番外編 私達の結婚式 6 母の手紙
数多ある小説の中で、この拙い小説を選んでページを開いて頂き、ありがとうございます。
夜も更けて、明日に備えてアメリアは早くに自室に戻って眠りについた。
別荘の執務室でジェラルドとライオネルが向き合っていた。
「改まっての話とは何でしょうか?」ジェラルド。
「アメリアちゃんから、少し前に手紙をもらってね。出来ましたら、って感じだったんだ。
それで、これはアメリアちゃん発案の、私からのお届けプレゼントだ」
ライオネルが手紙を差し出した。王室の高級な封筒ではない、簡素な封筒で、開いていた。
「悪いけど、先に読ませてもらった。渡してよいか判断するためにな。渡すべき、いや、渡したいと思った。読め」ライオネル。
「はぁ。わかりました」
気のない返事をして、ジェラルドは手紙を取り出した。
ライオネルは執務室から出ていった。
ジェラルドは無表情に手紙を見た。女性の文字だ。読み進めた。
自己紹介から始まっていた。名前は伏せられていた。
女性は今、男爵の妻として幸福に過ごしている、とあった。
若い頃に好きな男の子供を授かり、産んだこと。理由があり、育てられなかった事を謝る文章だった。
実母からか、とジェラルドは理解した。
ジェラルドは自分を、望まれず生まれてきたと思っていた。処分されなかったのは恩寵持ちであるからだと思っていた。

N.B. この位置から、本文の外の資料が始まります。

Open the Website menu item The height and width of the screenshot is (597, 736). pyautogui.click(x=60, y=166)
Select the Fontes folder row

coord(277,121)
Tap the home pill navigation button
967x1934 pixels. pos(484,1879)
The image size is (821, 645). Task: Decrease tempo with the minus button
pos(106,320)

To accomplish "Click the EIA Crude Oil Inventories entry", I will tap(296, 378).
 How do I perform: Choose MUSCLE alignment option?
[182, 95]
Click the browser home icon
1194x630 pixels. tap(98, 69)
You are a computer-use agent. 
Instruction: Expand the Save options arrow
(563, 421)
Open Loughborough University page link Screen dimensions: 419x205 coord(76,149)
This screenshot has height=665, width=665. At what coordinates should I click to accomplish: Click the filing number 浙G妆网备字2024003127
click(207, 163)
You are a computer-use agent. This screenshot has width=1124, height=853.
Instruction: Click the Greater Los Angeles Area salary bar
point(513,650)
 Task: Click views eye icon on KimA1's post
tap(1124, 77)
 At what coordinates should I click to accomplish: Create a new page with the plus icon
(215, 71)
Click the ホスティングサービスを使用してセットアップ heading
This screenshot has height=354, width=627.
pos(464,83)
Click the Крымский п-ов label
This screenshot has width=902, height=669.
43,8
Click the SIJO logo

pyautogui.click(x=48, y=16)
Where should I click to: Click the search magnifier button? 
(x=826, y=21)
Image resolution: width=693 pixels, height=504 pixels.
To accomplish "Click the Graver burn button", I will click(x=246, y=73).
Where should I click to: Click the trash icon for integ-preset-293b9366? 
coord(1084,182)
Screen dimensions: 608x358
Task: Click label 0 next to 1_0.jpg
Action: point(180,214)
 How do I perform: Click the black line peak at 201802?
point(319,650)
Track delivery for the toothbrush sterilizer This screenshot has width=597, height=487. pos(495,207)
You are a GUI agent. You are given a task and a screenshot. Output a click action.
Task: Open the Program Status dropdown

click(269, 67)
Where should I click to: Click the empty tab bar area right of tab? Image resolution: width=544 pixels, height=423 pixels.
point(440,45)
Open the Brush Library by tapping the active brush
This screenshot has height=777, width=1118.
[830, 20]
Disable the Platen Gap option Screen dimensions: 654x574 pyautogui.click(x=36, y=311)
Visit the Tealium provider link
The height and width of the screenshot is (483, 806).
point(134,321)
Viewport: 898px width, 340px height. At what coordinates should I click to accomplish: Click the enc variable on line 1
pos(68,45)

しかし、手紙には愛が綴られていた。拙いけれど、一生懸命に書かれた手紙。
一方的だけれども、好きな男の子供を授かった喜び。
実家の没落で売られた事。
妊娠を隠して過ごした日々。
娼館主の好意で子を産ませてもらったこと。
しかし、産んだ子を手放さなくてはならなくて、辛かった事。
子の幸せを思って、手放した事。
その子のおかげで、恩人がよい縁を結んでくれて、今、幸せな事。
妻を亡くした夫、母親を亡くした女の子の赤ちゃんから必要とされて、幸せな日を送ったこと。
女の子を育てながら、手放した我が子を思わない日は無かったこと。
成長した我が子が幸せな結婚をしたと聞いて、本当に嬉しい事。
あなたを産んで、あなたのおかげで、今、幸せです。会うことはしてはいけないけれど、心からあなたの幸福を願っています、と綴られていた。
読み終えたジェラルドは、背もたれに体を傾け、天井を見上げた。
少なくとも、実母には愛されていたらしい。
自分が産まれたおかげで、実母は幸せになったらしい。
「そうか、、、」
ジェラルドのつぶやきは空に消える。
レティシアお祖母様も、「ジェラルドがいてくれて良かった」とよく言う。
自分の存在は、アメリアと子供達だけでなく、レティシアも実母にも幸福をもたらした、らしい。
その事がジェラルドの心を静かに満たしていく。
「母上、私は明日、愛する人と、結婚式を挙げます」
誰もいない執務室で、ジェラルドは届かない言葉を母親に送った。
「私は、幸福です。、、、、母上、あなたも、幸福でありますように」
お読み頂きありがとうございます。
今回はしんみりで。
短いです。
ジェラルドは父親から否定されて、やっぱり悲しいのでは?と思い、母親からは愛されていたという話を入れたかったので。